Added Keller, “I would say kind of just from the perspective of installing a whole bunch of the offense. It’s about two weeks worth of stuff that we installed in two days. It’s a major change.”
The amount of information taken in by the newbies over the past two days is vast, not to mention how much of a chore it is to do so at first. Nevertheless, it is very vital for the players’ chances on taking their game to the next level in the NFL.
Pride of the Jets
Among the list of names on Gang Green’s rookie mini-camp roster, three of those names stand out especially to Long Islanders. WR Charles Sullivan, RB Kareem Huggins, and G Shawn McMackin have spent their collegiate careers on Hofstra University’s campus.
Huggins was the school’s leading rusher, gaining a net total of 957 yards and nine touchdowns. Sullivan was the top receiver for the Pride in his senior campaign, making 86 receptions for 991 yards and seven touchdowns. McMackin, meanwhile, was an integral part of the offensive line for Hofstra.
To be asked to try out by an NFL team is one thing. To be asked by an NFL team that does its business within the university campus (at least for one more year) to try out is something else. Regardless, it’s exciting to be a part of a try-out with an NFL team, as McMackin exemplified.
“I was stoked. When you’re watching these guys when you get here as a freshman and you see guys like Curtis Martin out practicing, it’s cool and everything,” said McMackin. “Now you’re here and maybe someone talks about you like that. It is a dream.”
Coach Mangini has also taken notice of the Hofstra players, and likes what he sees from the trio, saying that their qualities are “a testament to them and a testament to the coaching staff at Hofstra.”
“They’ve all been very conscientious, worked extremely hard, and seem well-coached and disciplined,” he said. “I like that about the group. They’ve done a good job collectively and individually.”

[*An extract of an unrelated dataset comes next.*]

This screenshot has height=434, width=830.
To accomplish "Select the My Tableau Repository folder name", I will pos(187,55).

Although it is doubtful any one of these individuals will make the kind of impact fellow Pride alums Wayne Chrebet and Marques Colston have made in years past, the chances for them to make the most out of their time in the NFL is great enough.
An Exclusive Fraternity
With the selection of LB Vernon Gholston in this year’s NFL Draft, the Jets have made him the 10th Ohio State University player to be taken in the Draft in the team’s history. Among the list of names include two current Jets, Mike Nugent and Nick Mangold.

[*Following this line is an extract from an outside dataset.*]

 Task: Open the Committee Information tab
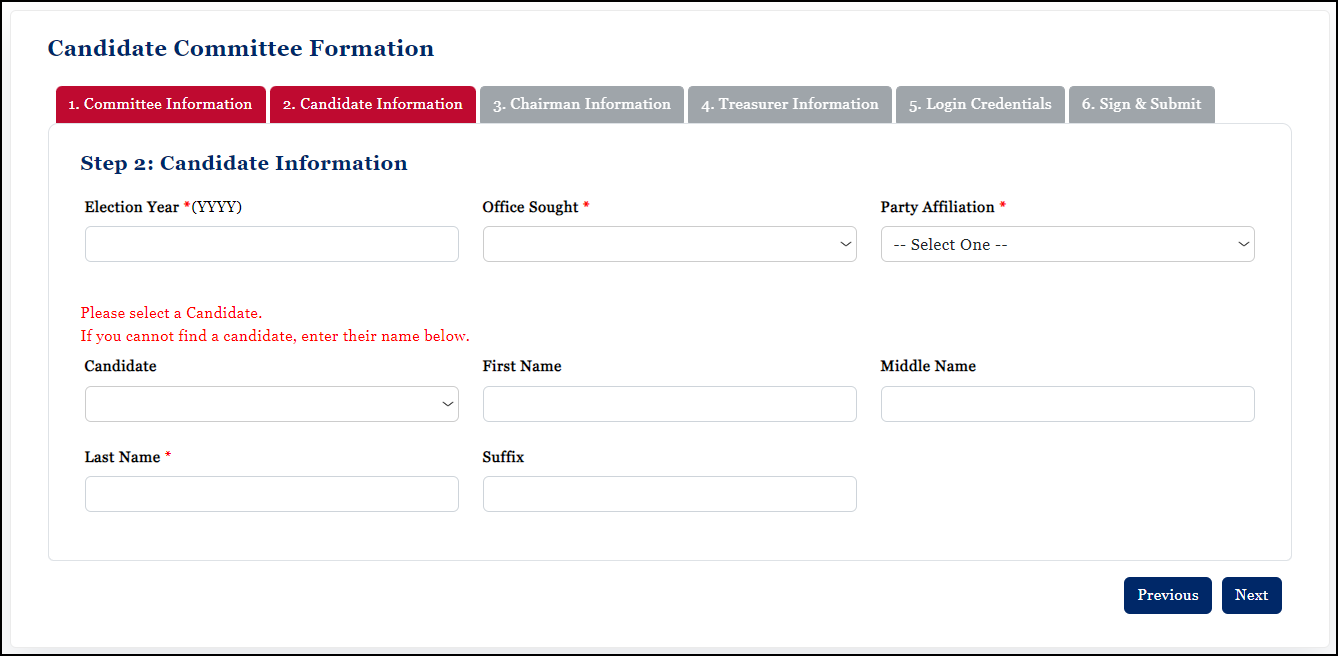coord(160,104)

Surely, the prospects of playing alongside fellow Buckeyes is something of a thrill for the 1st round pick Gholston.
“It’s a fortunate situation. They’re people I’m familiar with and know from playing back at Ohio State,” he stated. “Hopefully we have the same camaraderie that we did there here.”
Along with that chance, Gholston will learn from second-year veteran David Harris, a Michigan alum. No worries, he said with a chuckle at the thought of it.
“In the NFL, there are a lot of situations where you’re going to have Ohio State and Michigan guys on the same team. You don’t really get into that. Hopefully you’re here for the same goal and that’s your teammate at this point.”
Along with the plethora of rookies and tryout hopefuls at this year’s mini-camp, seven roster players were present as well, such as WR David Ball and P Jeremy Kapinos.
According to Coach Mangini, regardless of the level of experience, everyone in attendance has a similar goal in mind.
“[The roster players] do have an edge over the other group, but they’re all in the same room together,” he said. “It does give them some idea of where they’re headed and what the possibilities are.”
Grapplers Need Not Apply
Last year’s mini-camp provided a variety of individuals who were experienced not just on the football field. Among those invited were those with various athletic backgrounds, especially wrestling.
This year, however, there haven’t been much grapplers suited in green. When asked how this was the case, Mangini offered an excuse.
“The Olympics are killing us,” he said with laughter. “We looked.”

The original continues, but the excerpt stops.